Yapılacaklar:
1. Seçilen bölüme göre aşağıdaki soruları kısaca cevaplayın:
(a) Daktilo kursu kaç gün sürdü?
(b) Abi ilk olarak hangi gazetede çalışıyordu?
(c) Makine yetişsin diye kaç satır yazıp kalkıyordu?
2. Seçilen bölümde “Tabii, böyle olsun” sözleriyle başlayıp “var... Onların inisiyatifinde.” sözlerine kadar devam eden kısmı hiç değiştirmeden yeniden yazın.
3. Seçilen bölümdeki soru işaretiyle biten bütün cümleleri sıralayın.

Çünkü parça parça gönderiyor, bazen 17’nci bölüm, bazen 3’üncü bölüm... Şimdi başkası devam ediyordur.

Üzülüyor musunuz artık birlikte çalışmayacak olmanıza?

Tabii, böyle olsun istemezdim. Ama ne yapalım, böyleymiş... Buna karar verilme sürecinde aktif rolüm yok ki... Orada yayınevi var, yazar var... Onların inisiyatifinde.

Haberin Devamı

Belki yayınevinden bağımsız olarak sizinle çalışmak ister?

Yok. Bilmem.

“İki dünya rekoru kırarak şampiyon oldum”

Nasıl başladınız bu işe?

Orta sonda, amcaoğluyla beraber bir daktilo kursuna gittik. Daha önce abim gitmişti, o yönlendirdi bizi. İleride ek bir iş olur diye gittik biz de. 35 gün kurs gördüm. Kursun sonunda sekiz aylık kursiyerlerin iki misli hıza çıktım. Abim, Son Havadis gazetesinde çalışıyordu. Ben de onunla çalışmaya başladım. Bir ay sonra Hürriyet’e geçti, beni de yanına aldırdı. 14 yaşındaydım. Sandalyeye oturunca ayaklarım yere değmiyor... Erol Simavi geldi bir gün. Uzaktan bakmış, “Çocukları koymayın oraya, makineleri bozar” demiş (gülüyor).

Bilmiyor ki o makineleri uçuran aslında o çocuk...

Tabii. 15-20 satır yazar, kalkar dolaşırdım, makine bana yetişsin diye.

Sonra bir yarışmaya katılmışsınız...

Verilen Bilgiler:
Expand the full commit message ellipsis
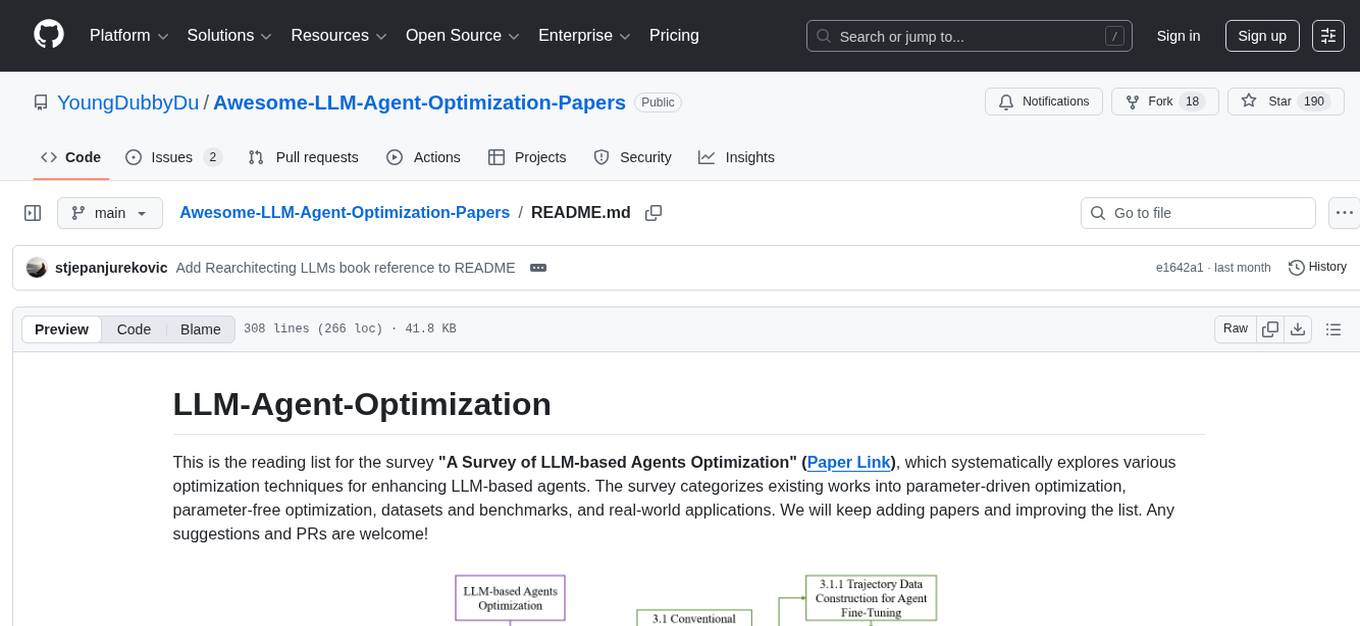Viewport: 1360px width, 626px height. pyautogui.click(x=538, y=267)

Çözümlü Cevaplar:
1.
(a) 35 gün
(b) Son Havadis
(c) 15-20 satır

2.
Tabii, böyle olsun istemezdim. Ama ne yapalım, böyleymiş... Buna karar verilme sürecinde aktif rolüm yok ki... Orada yayınevi var, yazar var... Onların inisiyatifinde.

3.
Üzülüyor musunuz artık birlikte çalışmayacak olmanıza?
Belki yayınevinden bağımsız olarak sizinle çalışmak ister?
Nasıl başladınız bu işe?